For many years, this stigmatizing view permeated all areas of life, including the law and state obligations to protect older people, who were not legal subjects but merely objects of protection. Their needs were neither taken into account nor their autonomy sought.

These negative patterns have been questioned by international human rights organizations for some time. And the Organization of American States is developing initiatives to change the situation of older people. Within the OAS, the Inter-American Convention for the Protection of the Human Rights of Elderly Persons was adopted. This norm of international law is a revolutionary treaty unique in the world that adapts civil, political, economic, social, cultural and environmental rights to the needs and situation of older people. Of the 33 states of the Americas and the Caribbean that make up the OAS, only 11 have decided to incorporate it into their national law through ratification: Argentina, Bolivia, Chile, Colombia, Costa Rica, Ecuador, El Salvador, Mexico, Peru, Suriname and Uruguay.

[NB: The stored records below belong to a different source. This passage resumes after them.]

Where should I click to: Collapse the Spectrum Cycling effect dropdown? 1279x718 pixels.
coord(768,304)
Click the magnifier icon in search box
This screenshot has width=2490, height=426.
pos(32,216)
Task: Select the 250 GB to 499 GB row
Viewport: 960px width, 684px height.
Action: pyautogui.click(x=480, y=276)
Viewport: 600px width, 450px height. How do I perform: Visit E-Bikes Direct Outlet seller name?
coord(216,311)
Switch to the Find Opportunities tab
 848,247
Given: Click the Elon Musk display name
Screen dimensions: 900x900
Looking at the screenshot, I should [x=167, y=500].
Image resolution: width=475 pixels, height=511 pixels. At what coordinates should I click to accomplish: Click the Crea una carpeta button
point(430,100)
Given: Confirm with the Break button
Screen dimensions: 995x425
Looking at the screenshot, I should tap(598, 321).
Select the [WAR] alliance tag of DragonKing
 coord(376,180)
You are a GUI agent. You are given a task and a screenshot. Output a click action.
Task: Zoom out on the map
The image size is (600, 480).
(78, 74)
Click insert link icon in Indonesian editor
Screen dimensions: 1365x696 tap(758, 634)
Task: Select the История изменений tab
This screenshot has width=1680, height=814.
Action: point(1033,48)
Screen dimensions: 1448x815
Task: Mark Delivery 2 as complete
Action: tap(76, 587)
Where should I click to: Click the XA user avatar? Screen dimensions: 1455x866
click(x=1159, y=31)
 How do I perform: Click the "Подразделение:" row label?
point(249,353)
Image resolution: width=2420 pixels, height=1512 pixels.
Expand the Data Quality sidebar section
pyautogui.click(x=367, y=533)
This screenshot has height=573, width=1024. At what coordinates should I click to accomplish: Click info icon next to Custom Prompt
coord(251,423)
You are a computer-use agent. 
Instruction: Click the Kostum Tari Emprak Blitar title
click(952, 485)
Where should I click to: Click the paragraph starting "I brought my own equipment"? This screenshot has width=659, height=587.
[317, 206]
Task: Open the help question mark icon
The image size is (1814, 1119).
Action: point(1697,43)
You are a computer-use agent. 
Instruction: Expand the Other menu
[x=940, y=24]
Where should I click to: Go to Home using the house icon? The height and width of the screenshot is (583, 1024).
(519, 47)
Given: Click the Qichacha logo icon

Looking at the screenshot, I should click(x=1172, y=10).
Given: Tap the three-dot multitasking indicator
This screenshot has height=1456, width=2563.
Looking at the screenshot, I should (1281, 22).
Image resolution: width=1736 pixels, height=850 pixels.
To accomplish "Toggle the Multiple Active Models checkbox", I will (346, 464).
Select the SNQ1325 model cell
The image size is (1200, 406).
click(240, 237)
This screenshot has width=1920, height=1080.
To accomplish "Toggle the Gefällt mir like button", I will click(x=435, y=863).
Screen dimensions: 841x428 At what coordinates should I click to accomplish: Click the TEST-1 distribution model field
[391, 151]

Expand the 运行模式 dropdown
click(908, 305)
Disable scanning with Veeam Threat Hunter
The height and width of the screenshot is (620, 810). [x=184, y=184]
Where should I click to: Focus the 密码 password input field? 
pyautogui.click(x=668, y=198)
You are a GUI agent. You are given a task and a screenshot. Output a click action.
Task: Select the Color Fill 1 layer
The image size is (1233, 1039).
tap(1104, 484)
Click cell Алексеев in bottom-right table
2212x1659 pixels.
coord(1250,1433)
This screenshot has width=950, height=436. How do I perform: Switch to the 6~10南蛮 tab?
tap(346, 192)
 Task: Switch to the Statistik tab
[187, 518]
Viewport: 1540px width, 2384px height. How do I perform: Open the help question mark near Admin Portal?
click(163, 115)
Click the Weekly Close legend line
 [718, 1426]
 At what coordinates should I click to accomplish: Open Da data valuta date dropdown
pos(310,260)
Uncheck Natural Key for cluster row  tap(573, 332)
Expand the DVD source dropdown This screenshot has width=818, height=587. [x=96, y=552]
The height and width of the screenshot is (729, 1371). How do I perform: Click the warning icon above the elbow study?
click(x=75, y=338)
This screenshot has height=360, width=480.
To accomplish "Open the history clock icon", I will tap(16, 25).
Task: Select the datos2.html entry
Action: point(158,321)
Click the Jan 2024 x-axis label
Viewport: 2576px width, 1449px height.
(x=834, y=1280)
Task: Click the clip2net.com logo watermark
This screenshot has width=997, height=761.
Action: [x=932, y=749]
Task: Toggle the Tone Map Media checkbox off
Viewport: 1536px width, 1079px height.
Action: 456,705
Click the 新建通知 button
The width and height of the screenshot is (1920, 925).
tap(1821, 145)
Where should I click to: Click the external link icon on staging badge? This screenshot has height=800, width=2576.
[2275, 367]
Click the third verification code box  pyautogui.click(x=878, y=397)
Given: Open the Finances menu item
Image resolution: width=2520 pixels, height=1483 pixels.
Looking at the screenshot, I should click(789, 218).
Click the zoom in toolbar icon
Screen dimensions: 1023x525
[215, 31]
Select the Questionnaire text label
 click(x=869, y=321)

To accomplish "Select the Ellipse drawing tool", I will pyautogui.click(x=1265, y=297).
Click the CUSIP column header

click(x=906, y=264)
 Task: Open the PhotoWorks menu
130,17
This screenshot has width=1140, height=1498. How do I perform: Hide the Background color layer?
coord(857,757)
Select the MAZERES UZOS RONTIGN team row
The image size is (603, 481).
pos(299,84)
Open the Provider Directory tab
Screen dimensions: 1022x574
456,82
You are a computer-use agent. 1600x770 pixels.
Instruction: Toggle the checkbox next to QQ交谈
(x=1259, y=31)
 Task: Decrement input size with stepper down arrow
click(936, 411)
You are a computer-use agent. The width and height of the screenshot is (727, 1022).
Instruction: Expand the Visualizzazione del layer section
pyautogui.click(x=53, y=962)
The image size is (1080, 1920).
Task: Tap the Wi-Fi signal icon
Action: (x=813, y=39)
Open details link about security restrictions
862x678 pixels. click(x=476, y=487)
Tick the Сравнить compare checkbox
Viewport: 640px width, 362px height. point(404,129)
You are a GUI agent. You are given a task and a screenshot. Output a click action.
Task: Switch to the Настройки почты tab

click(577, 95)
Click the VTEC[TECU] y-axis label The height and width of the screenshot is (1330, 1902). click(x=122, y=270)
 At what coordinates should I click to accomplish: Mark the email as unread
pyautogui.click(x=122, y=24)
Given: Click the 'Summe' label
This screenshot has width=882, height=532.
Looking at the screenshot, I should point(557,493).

In May 2023, we published the first report on “Situation of human rights of older persons and national protection systems” by the Rapporteur on the Rights of Elderly Persons of the Inter-American Commission. The IACHR’s analyzes and recommendations in this report revolve around two issues related to older people that are prevalent in the Americas and the Caribbean: discrimination against older people and the need to create national systems to protect their human rights.

Ageism (“ageism”) in its most perverse form generates violence against older people, which is why it must be eliminated by adopting the new paradigm of old age based on their understanding as subjects of rights who enjoy and exercise their human rights.

It is necessary that we learn and assume that aging is inherent in humans and ensure that the efforts of national protection systems are organic, adopt a rights-based approach and include the participation of older people and respect their will in such a way that they are guaranteed. Their care, livelihood, freedom of expression and information, political participation, autonomy, independence and their needs-based integration into the community.

Finally, on International Day of Older Persons, we at the IACHR call on the States of the Americas and the Caribbean to become part of this Treaty, thereby demonstrating their genuine commitment to the human rights of older people.

Margaret May Macaulay She is President of the Inter-American Commission on Human Rights (IACHR) and rapporteur on the rights of older persons.